Dr Nicola Wiles and Dr David Kessler, Directors of the Psychological Therapies in Primary Care Health Integration Team (InPsyTe HIT), give an update on the HIT's work in 2016-17.
Our HIT aims to improve the delivery of psychological care to patients with depression, anxiety and other common mental disorders. These are a major cause of disability, and patients say they prefer psychological therapies.
We want to innovate, and one of our major themes is developing online technology to improve access to psychological treatments. Working with commissioners, academics, clinicians and service leads, this year we have focused on improving patient access and engagement with the local Improving Access to Psychological Therapies (IAPT) service.
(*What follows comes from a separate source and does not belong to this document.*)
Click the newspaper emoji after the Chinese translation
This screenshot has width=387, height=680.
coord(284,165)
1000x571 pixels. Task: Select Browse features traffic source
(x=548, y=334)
InPsyTe is a useful collaboration for considering roll out and evaluation of an existing online therapy package, SilverCloud, in the IAPT service. This package might appeal to people with irregular working patterns, accessibility restrictions, or those who just prefer this technological style of intervention. It’s now available as an IAPT treatment option. The team is providing support and guidance on a clinical and cost effectiveness evaluation of SilverCloud, compared to other low intensity interventions, with a pilot of 500 licences. This pilot data will help inform decisions about the future use of SilverCloud.
The University of Bristol led INTERACT study aims to develop a therapist supported online cognitive behavioural therapy (CBT) platform for depression. The study team are working with IAPT therapists and service users to design the platform. A trial to evaluate the clinical and cost-effectiveness of the intervention will follow.
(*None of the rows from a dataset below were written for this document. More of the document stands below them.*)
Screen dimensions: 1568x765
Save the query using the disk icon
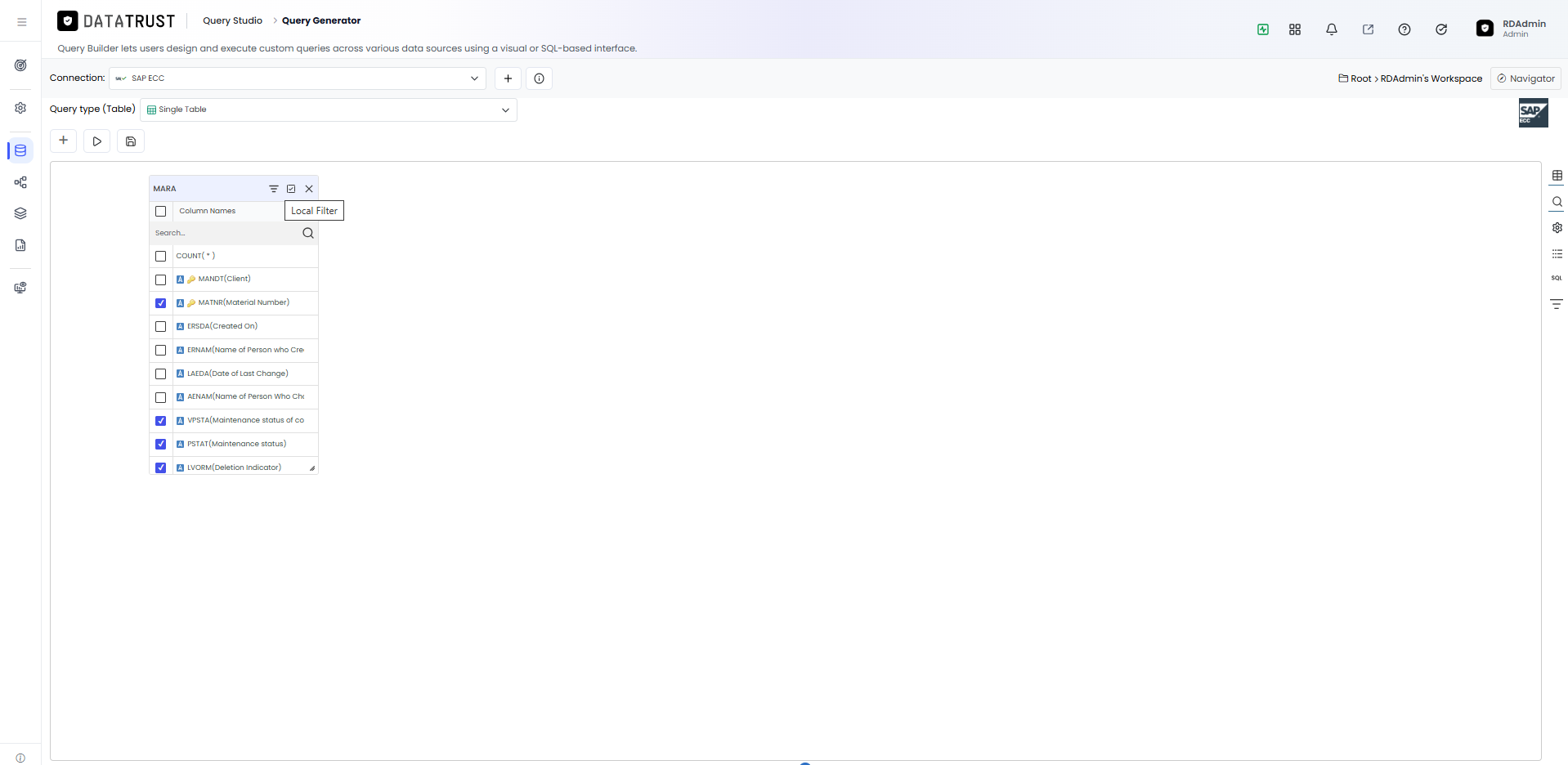pos(131,141)
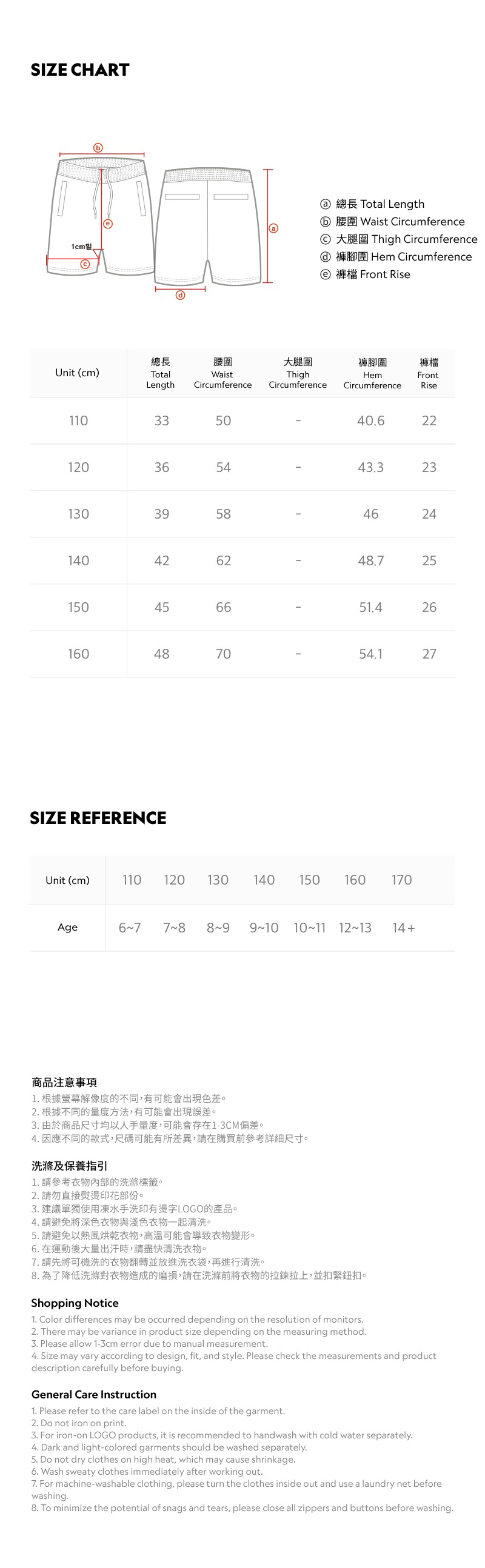This screenshot has width=485, height=1568.
Task: Click the 12~13 age range cell
Action: point(355,928)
This year we have made progress with setting up a group of primary care service user representatives. They will advise academics in their psychological research projects, and clinical and service staff to inform service improvement.
Bristol Health Partners have awarded the HIT funding to support the IAPT service information sessions for Black and minority ethnic and hard-to-reach communities in Bristol. These groups don’t frequently use psychological therapy services. At these sessions people can hear about what psychological interventions are available in primary care and how to access them. Both the information sessions and the service user involvement work will be the focus of our work over the next few months.